Competitors
Some people have attempted writing alternatives to and replacements for X. Historical alternatives include Sun's NeWS, which failed in the market, and NeXT's Display PostScript, both PostScript-based systems supporting user-definable display-side procedures, which X lacked. Mac OS X, iOS, and Android are the main Unix-like systems not using X for graphics.
When Apple Inc. bought NeXT, and used NeXTSTEP to construct Mac OS X, they replaced Display PostScript with Quartz. Mike Paquette, one of the authors of Quartz, explained why Apple did not move from Display PostScript to X, and chose instead to develop its own window server, by saying that once Apple added support for all the features it wanted to include into X11, it would not bear much resemblance to X11 nor be compatible with other servers anyway.
Wayland display server, hosted by freedesktop.org and developed by several X.Org developers, both addresses criticisms of X by replacing it completely and works directly with the hardware via DRI. It is planned for Wayland to eventually replace X in Ubuntu and Fedora, two well-known GNU/Linux distributions. Wayland handles backward compatibility with X by optionally running an X.org server as a client, which can be rootless (having one Wayland window per X client).
Other attempts to address criticisms of X by replacing it completely include Berlin/Fresco and the Y Window System. These alternatives have seen negligible take-up and have been abandoned by their developers; commentators widely doubt the viability of any replacement that does not preserve backward compatibility with X.
Other competitors attempt to avoid the overhead of X by working directly with the hardware. Such projects include DirectFB. The Direct Rendering Infrastructure (DRI), which aims to provide a reliable kernel-level interface to the framebuffer, may make these efforts redundant.
Other ways to achieve network transparency for graphical services include:
- the SVG Terminal, a protocol to update Scalable Vector Graphics (SVG) content in a browser in near-real-time
- Virtual Network Computing (VNC), a very low-level system which sends compressed bitmaps across the network; the Unix implementation includes an X server
- Citrix XenApp, an X-like product for Microsoft Windows
- Tarantella, which provides a Java client for use in web browsers
- RAWT, IBM's Java-only Remote AWT, which implements a Java "server" and simple hooks for any remote Java client.
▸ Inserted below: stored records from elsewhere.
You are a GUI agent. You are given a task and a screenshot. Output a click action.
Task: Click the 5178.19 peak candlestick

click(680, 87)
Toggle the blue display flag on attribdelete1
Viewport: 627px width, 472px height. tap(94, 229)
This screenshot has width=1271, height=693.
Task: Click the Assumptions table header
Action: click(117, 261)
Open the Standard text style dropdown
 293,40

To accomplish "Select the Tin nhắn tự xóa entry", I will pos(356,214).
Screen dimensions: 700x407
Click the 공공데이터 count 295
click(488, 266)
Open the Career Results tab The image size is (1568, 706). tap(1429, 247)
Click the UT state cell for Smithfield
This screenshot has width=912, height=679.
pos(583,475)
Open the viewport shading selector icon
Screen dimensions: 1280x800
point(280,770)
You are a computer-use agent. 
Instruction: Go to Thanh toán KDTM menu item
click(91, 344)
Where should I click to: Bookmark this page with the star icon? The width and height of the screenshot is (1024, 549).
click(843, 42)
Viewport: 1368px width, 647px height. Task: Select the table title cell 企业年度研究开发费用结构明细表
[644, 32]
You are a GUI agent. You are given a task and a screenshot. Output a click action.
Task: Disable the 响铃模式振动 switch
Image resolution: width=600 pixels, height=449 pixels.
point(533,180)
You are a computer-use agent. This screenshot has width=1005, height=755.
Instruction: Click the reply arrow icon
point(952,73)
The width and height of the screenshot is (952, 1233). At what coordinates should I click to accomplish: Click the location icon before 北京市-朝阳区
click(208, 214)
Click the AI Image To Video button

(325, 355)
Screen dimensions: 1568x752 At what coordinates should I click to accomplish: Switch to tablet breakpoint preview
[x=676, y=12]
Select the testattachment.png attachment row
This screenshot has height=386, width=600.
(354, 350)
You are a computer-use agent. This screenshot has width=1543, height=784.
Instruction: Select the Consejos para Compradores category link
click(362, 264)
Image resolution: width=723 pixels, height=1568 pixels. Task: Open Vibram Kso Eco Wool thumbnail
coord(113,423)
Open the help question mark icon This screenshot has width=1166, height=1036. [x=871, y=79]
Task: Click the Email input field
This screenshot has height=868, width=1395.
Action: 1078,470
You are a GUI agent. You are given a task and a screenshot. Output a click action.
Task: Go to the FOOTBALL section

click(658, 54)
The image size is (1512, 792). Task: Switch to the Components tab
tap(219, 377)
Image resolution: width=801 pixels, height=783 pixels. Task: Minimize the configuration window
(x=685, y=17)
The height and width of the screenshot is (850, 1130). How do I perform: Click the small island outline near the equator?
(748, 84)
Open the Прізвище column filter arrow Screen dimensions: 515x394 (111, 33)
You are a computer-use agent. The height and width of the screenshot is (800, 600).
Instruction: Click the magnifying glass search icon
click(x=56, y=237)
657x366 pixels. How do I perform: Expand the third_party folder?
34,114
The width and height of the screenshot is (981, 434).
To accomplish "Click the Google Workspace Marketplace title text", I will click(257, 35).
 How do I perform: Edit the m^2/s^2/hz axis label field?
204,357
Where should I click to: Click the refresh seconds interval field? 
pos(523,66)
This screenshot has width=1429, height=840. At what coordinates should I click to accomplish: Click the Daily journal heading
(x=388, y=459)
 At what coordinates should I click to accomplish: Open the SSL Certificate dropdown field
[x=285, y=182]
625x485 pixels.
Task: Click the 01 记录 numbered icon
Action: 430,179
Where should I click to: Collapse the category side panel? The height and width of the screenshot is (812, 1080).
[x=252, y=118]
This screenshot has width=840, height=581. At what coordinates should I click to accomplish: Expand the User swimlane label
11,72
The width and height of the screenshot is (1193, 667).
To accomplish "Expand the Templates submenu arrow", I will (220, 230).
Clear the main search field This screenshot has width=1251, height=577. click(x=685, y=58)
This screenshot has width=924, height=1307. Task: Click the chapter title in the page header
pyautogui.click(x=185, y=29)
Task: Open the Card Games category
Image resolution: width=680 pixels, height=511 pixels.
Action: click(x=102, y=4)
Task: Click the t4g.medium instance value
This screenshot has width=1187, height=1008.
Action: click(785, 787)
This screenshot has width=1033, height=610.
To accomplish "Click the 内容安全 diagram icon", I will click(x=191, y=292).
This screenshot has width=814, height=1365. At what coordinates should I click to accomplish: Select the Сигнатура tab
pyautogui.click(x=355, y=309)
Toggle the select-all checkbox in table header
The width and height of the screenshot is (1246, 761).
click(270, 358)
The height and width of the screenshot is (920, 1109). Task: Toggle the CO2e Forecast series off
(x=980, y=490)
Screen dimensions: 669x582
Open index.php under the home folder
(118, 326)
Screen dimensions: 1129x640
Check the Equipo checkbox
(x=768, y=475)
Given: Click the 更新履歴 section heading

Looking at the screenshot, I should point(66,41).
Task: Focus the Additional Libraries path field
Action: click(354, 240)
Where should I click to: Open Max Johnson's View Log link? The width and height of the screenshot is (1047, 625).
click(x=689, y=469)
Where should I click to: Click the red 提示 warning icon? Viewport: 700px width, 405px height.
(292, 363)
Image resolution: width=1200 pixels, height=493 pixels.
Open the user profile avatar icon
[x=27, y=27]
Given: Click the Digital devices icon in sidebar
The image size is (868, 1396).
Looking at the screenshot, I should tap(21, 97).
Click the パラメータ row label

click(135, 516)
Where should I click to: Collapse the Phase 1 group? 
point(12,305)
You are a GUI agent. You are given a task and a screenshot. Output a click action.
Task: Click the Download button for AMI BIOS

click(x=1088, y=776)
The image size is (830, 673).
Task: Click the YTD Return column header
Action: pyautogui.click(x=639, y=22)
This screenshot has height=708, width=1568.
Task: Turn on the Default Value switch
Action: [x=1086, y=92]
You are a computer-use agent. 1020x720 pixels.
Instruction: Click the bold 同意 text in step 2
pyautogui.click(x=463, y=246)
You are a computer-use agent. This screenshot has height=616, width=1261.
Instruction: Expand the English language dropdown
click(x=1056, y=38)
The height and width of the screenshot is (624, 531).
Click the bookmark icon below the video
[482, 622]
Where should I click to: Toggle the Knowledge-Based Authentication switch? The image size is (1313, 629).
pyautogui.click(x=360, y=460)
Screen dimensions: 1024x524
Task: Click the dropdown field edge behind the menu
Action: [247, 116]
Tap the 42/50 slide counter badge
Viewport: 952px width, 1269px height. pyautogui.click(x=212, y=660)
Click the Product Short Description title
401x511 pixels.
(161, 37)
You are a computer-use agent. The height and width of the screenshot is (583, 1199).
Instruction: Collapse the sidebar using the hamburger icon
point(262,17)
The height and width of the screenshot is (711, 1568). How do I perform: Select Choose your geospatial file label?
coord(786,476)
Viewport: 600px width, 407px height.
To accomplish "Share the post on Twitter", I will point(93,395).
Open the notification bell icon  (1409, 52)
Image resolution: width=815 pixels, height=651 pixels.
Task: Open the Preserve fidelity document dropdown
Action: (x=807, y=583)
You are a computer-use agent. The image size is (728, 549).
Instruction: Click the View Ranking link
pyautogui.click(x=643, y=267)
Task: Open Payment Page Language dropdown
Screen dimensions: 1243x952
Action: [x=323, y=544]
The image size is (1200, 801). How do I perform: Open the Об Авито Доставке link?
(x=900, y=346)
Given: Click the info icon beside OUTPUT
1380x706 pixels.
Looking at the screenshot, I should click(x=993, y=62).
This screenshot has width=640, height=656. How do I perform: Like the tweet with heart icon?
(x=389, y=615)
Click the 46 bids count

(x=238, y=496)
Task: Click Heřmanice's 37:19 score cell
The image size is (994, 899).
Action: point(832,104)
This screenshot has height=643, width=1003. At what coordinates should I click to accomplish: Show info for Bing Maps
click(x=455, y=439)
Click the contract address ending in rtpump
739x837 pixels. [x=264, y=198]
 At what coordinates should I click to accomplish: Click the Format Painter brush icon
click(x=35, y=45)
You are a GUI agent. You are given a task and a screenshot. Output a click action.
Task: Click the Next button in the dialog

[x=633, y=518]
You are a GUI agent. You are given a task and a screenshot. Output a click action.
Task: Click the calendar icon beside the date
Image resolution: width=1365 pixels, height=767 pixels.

MicroXwin is not a full-fledged replacement for X but maintains binary compatibility with standard X clients while providing better performance and significantly lower memory overhead by a different architecture of design that directly implements the system as a kernel module. The kernel module is proprietary while the user space libraries, libX11 (counterpart of Xlib) and libXext, are available under BSD style license.